L’Arichtecte, c’est un personnage qui apparaît à la fin de The Matrix Reloaded (le 2) et qui a concentré une bonne partie des torrents de rejet que ce film a suscité. En gros (spoiler), à la fin de Matrix 2, notre héros/élu/Luke Skywalker local, Néo rencontre le programme qui a créé la Matrice, qui s’appelle l’Architecte. Celui-ci fait deux choses (et il dit clairement qu’il les fait) :
1. Il dit à Néo qu’il va tout lui expliquer clairement et qu’il ne va pas comprendre (tout de suite en tout cas) – à travers lui il s’adresse aussi au spectateur (voir les travaux de Rafik Djoumi là dessus)

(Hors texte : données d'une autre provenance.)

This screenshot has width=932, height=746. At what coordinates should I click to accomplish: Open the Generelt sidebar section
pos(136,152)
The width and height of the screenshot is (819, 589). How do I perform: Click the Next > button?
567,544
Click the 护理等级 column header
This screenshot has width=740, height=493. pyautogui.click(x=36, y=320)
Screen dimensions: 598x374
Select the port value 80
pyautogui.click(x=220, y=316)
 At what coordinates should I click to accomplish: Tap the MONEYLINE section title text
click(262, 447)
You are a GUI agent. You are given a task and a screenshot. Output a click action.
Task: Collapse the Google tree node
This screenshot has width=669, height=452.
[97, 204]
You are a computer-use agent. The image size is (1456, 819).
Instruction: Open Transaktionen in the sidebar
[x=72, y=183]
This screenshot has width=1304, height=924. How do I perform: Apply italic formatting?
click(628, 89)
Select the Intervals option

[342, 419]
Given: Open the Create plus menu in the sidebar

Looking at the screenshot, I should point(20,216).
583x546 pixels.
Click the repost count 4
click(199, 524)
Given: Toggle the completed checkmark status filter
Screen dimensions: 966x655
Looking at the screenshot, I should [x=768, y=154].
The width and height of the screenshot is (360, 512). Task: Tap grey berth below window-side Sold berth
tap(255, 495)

2. Il lui explique que tout son « parcours du héros », son processus de libération était en fait… un mécanisme de contrôle de plus, inclus dans la programmation de la Matrice. (ce qui s’accompagne du fait que l’Oracle, prophète de l’Elu est elle-même un programme dont le rôle est de l’amener là).
Évidemment, Néo ne le prend pas bien. Et le spectateur non plus. Pourquoi ? Déjà : parce que c’est narrativement un antagoniste. Parce que l’Architecte est un connard condescendant qui parle avec un vocabulaire en décalage avec les autres personnages : il a un niveau de langue de « sachant ». Parce que c’est ouvertement une machine, qu’il professe un pragmatisme absolu qui entre en contradiction direct
Mais aussi Parce qu’aller contre le récit de la libération (celui du 1), bah c’est douloureux. Et aussi, parce que l’Architecte nous fait nous sentir bêtes. Là où The Matrix nous faisait nous sentir héroïques et plus malins que la moyenne (on a pris la pilule rouge, rappelez vous), sa suite nous explique que c’est pas si simple et que peut-être qu’on s’est fait avoir en adhérant à ce récit. En cela, The Matrix Reloaded est un récit anti-héroïque (et le 3 aussi, dans une certaine mesure, mais c’est compliqué).
Ma « théorie de l’Architecte », c’est donc : on (impersonnel et général) n’aime pas les discours explicites et on préfère les « histoires » parce que l’explicite nous met en insécurité. On rejette les gens en position de nous apprendre des trucs (dans le discours ou dans la fiction) parce que ça nous fait nous « sentir bêtes », ça nous met très concrètement en défaut – et ça nous renvoie à une position de faiblesse, de minorité, de non contrôle sur notre vie (cf la question du libre arbitre dans la scène de l’Architecte) : celle d’un enfant. Il est d’ailleurs généralement admis qu’il « vaut mieux » raconter des histoires à des enfants pour lui inculquer des choses que lui dire explicitement les choses. (c’est un des gros enjeux pédagogiques, d’ailleurs : « descendant » contre « horizontal », « magistral » contre « en activité », etc. – spoiler : il faut le penser de manière contradictoire et dialectique, voilà.
Donc voilà, peut-être que si on n’aime pas les « donneurs de leçons » ce n’est pas (pas seulement) parce que la fable/fiction aurait le pouvoir quasi magique de nous faire accéder à des expériences et donc de « découvrir par nous même », mais aussi parce que c’est moins valorisant individuellement d’admettre son ignorance. « Arpenter le chemin », comme dit Morpheus, ça nous donne un sentiment (pas nécessairement faux) d’agentivité, de pouvoir. Je remarque aussi que, contrairement à la question valorisante du « choix », contrairement au mythe de la « pilule rouge », le discours de l’Architecte n’a pas été approprié par le facisme… Donc, je pense qu’on ne devrait pas si vite rejeter « l’explicite » face à la « liberté interprétative » laissée par la méthode « fable ».
Peut-être enfin que, pour briser le cycle de la domination, il n’est pas inintéressant de rencontrer un Architecte, fût-il antagoniste, qui nous explique clairement ce qui se passe. Au fond, c’est une position bourdieusienne : l’intérêt de la science sociale (et donc de la mise en récit, donc de la fiction) c’est de connaître et comprendre sa domination, pour pouvoir peut-être œuvrer à l’abolir.